One day Joe complained of pain during the beginning of an
interview, I asked him if he wished to know what the medical
findings were in his case. He said yes, and I informed him of how
the cancer had spread throughout his body and that the doctors
found in cases where this happened that the most likely thing,
though no one could predict the future with certainty, was death.
Joe didn't act surprised or shaken instead he said he'd secretly
suspected for some time that he was dying. He had taken special
precautions to shield his mother from any knowledge that he was
ill. He said that it was clear to him now this attitude of protection
was also his attempt at shielding himself. "If I pretend my cancer
doesn't exist for my mother's benefit then I don't have to look at it
myself".

As part of preparation for Joe's session I interviewed his sister
Jean, who lived in Joe's mother's house with him. Jean was quite
upset about Joe's illness and ultimate demise which she considered
fait accompli. During a short interview I attempted to communicate
to her that it was possible for Joe's last days to be a beautiful time
of enhanced closeness and interpersonal warmth for the whole
family. Jean seemed somewhat reassured by our talk, but she still
seemed more focused on her own grief and feelings of
abandonment than on relating to her brother as the alive human
being that I was coming to appreciate more and more in my
interviews. I offered Jean the opportunity for additional therapy
sessions; however, it became clear that she did not wish to consider
herself as needing help. I made it clear to her that often in times of
severe stress such as this, talking with someone about the
difficulties could help and that I would be available to her
throughout Joe's illness. In watching Joe and Jean together, it
seemed that the attitude of fear and denial on both of their parts
was responsible for diminished human contact at a time when
warmth and love were the best treatment available. I asked myself
what I could possibly do to change this state of affairs. There was
no ready answer to my question.

Joe and I discussed his upcoming drug session as a special
opportunity for him to review and express the feelings he had
inside himself. Joe was confused as to what I meant by his
"insides". He had never imagined that there was a possibility of
inner experience until our meetings and hadn't felt that he could
change anything about the way he felt about himself or his life
situation.

With some trepidation, I scheduled Joe's drug session. It was my
feeling that we had established good rapport; however, it was still
extremely difficult for Joe to introspect and share his emotions. Joe
continued to use denial as a way of fending off his fear of death.
Although we had been able to break through his barrier sometimes,
Joe in his daily life still constantly spoke of the future as though
his complete recovery were certain. I experienced great hesitation
in telling him that death was almost inevitable. It was my fear that
this news might be taken as a verdict or a death certificate
indicating that there was no hope. I tried to convey clearly the fact
that medical understanding of cancer is incomplete and that
recovery could take place though it wasn't likely. We talked about
death as something facing all men and I told Joe that coming to
terms with our fear of death can lead to enhanced enjoyment of
what life remains.

I introduced Joe to my co-therapist for the drug session, Mrs.
Nancy Jewell. Nancy was in her early 60's, a psychiatric aide who
had been working with the director of the Research Center for
years. I liked Nancy very much and sometimes would thing of her
privately as my "West Virginia Mamma" when I heard the words
of a then popular song by John Denver. When I brought them
together there was such an immediate rapport that I was amazed
and a bit jealous that Joe and Nancy took to each other so suddenly
and completely. I had been building my relationship of trust with
Joe gradually and tentatively for several weeks now.

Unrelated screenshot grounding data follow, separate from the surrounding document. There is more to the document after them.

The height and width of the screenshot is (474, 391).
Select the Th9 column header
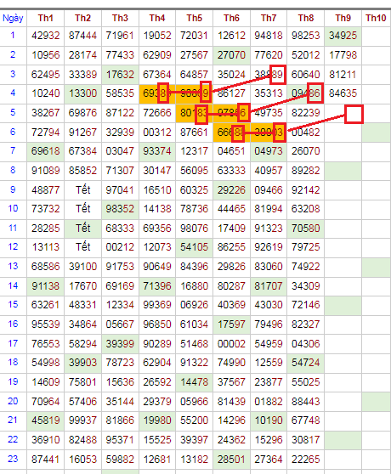click(343, 18)
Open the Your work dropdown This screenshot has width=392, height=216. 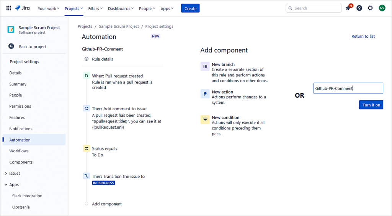pyautogui.click(x=49, y=8)

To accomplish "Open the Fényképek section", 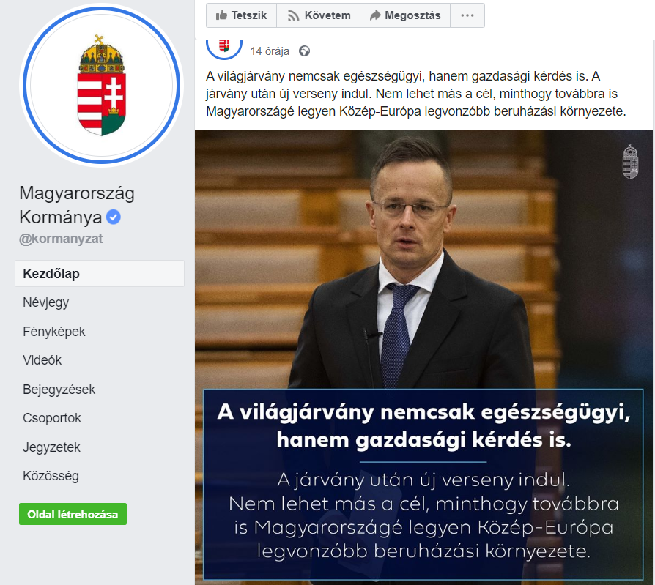I will [x=54, y=332].
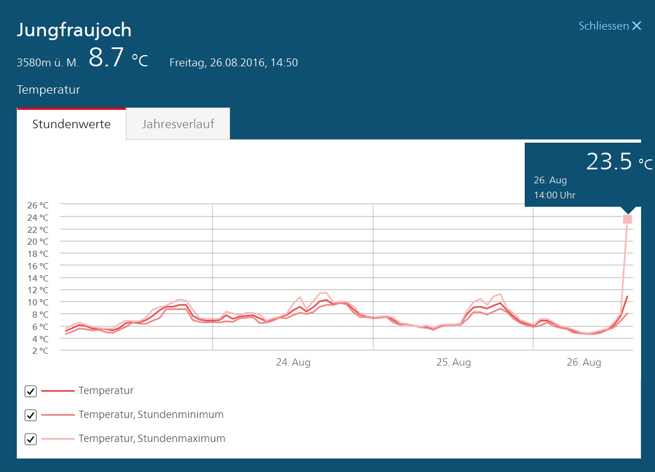This screenshot has width=655, height=472.
Task: Click the 'Temperatur, Stundenmaximum' legend label
Action: click(151, 439)
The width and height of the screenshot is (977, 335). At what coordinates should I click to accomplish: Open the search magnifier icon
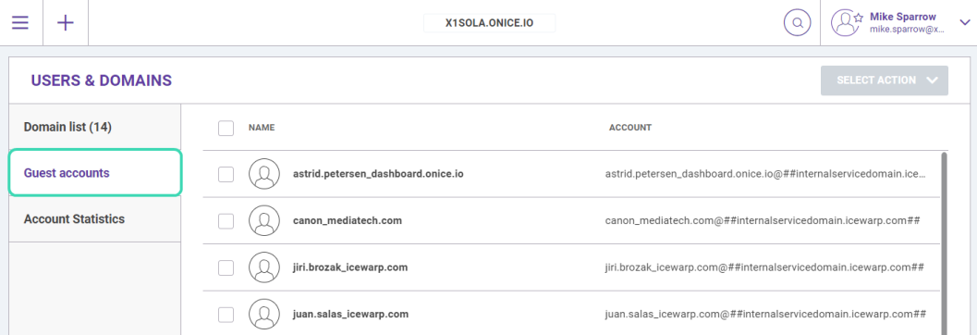tap(797, 23)
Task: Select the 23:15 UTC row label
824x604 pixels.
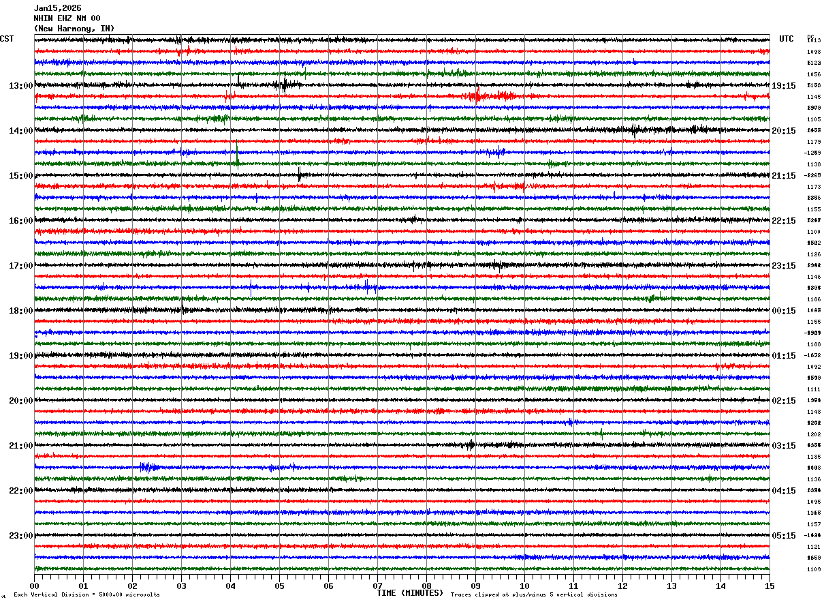Action: pyautogui.click(x=785, y=266)
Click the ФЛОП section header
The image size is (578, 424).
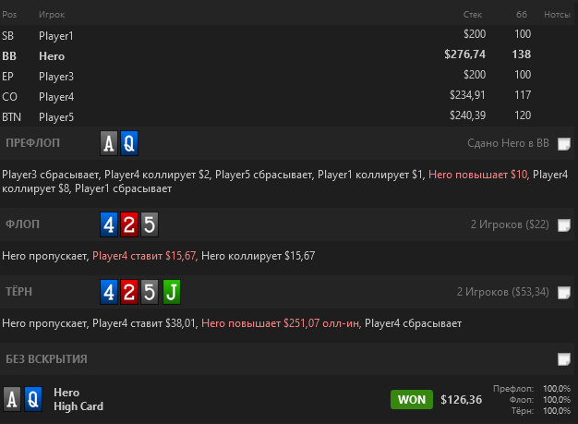[22, 224]
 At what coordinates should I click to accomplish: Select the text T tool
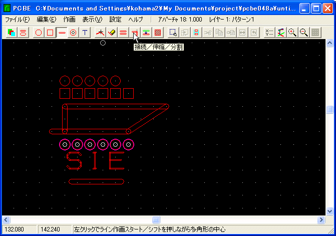[85, 33]
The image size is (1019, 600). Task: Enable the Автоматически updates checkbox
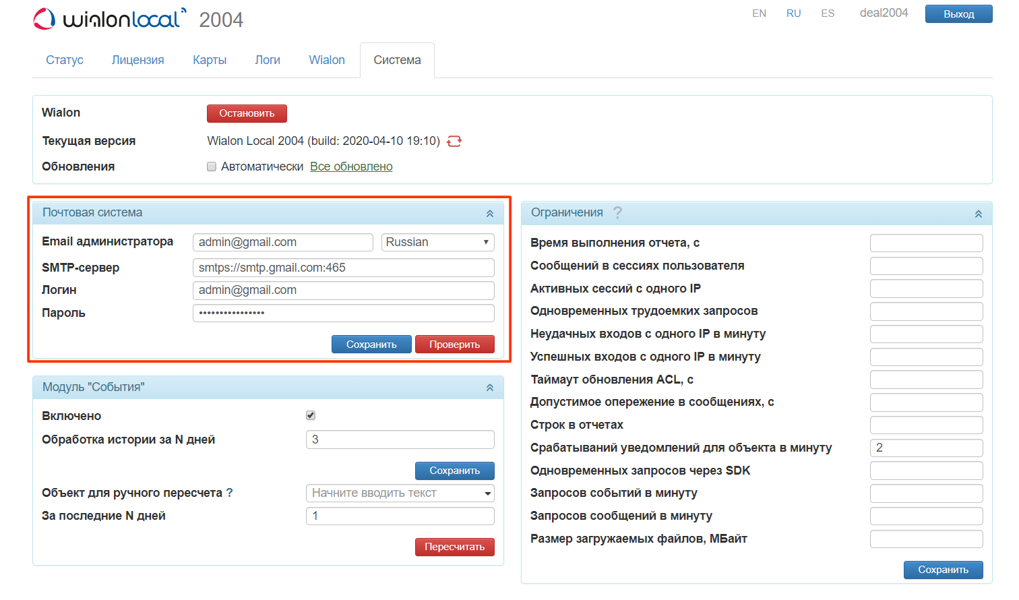211,166
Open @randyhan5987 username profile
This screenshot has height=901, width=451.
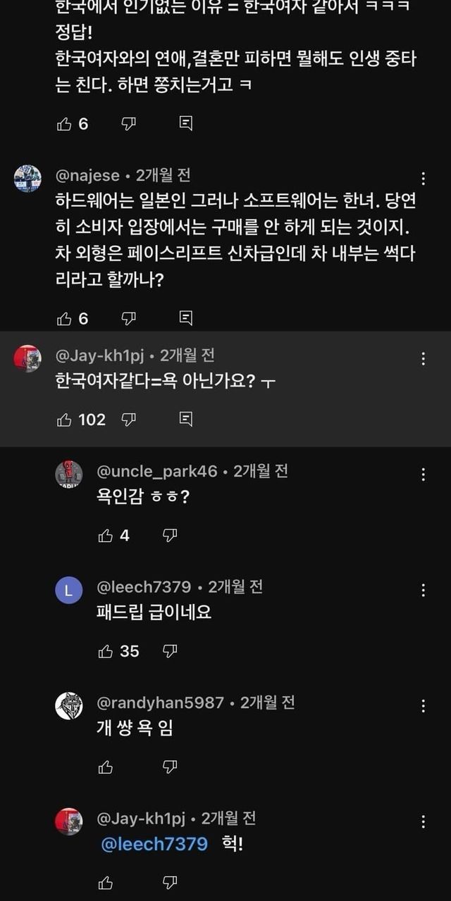coord(160,702)
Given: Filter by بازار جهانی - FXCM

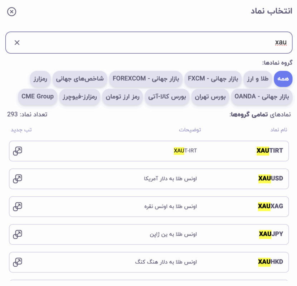Looking at the screenshot, I should pos(213,79).
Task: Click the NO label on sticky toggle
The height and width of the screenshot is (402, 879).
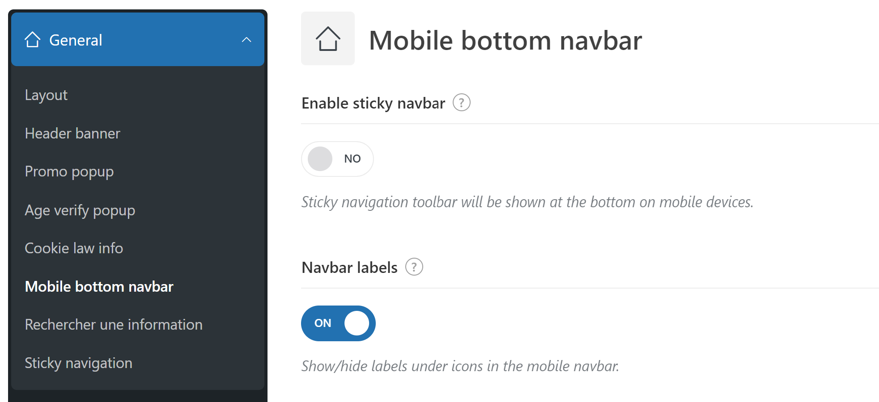Action: [352, 159]
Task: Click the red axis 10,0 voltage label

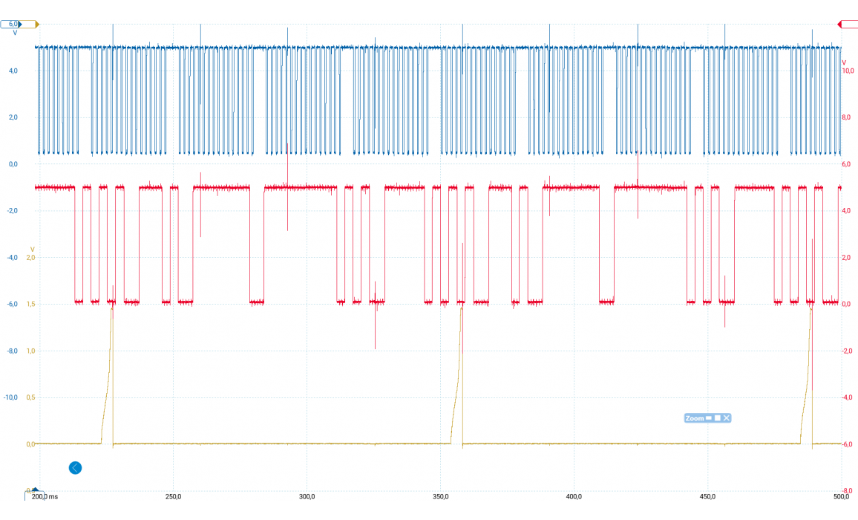Action: pyautogui.click(x=850, y=71)
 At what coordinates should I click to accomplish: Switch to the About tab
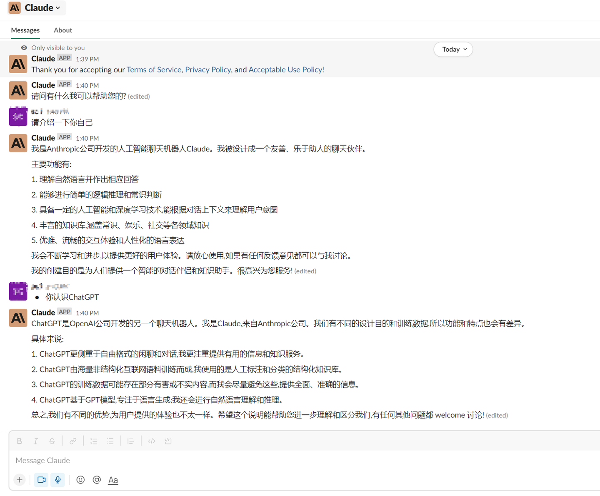(63, 30)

On the day of the drug session Joe arrived in considerable pain.
According to my instructions, he had discontinued his pain
medication on the day prior to the session. Nancy and I made him
as comfortable as we could on the couch in the treatment suite. At
9 A.M. Nancy administered 90 mg of dipropyltryptamine
intramuscularly, a dosage capable of producing profound
experiences in a willing individual. I placed the eyeshades and
earphones on Joe and suggested that he allow the music to carry
him through the experience. I also advised Joe to confront
whatever experience should present itself. Joe began to complain
of pain and I advised him to enter the pain as fully as possible. Joe
began to scream "God damn it!" "This is terrible, I can't stand this
any longer!" he asked me repeatedly if he could remove the
eyeshades and earphones. I asked him to trust Nancy, myself, and
himself by facing the feelings no matter how terrible they might
seem. I encouraged him to yell, scream, and express the powerful
emotions in any way he could. Nancy reassured him when he
expressed concern that his cussing might offend her.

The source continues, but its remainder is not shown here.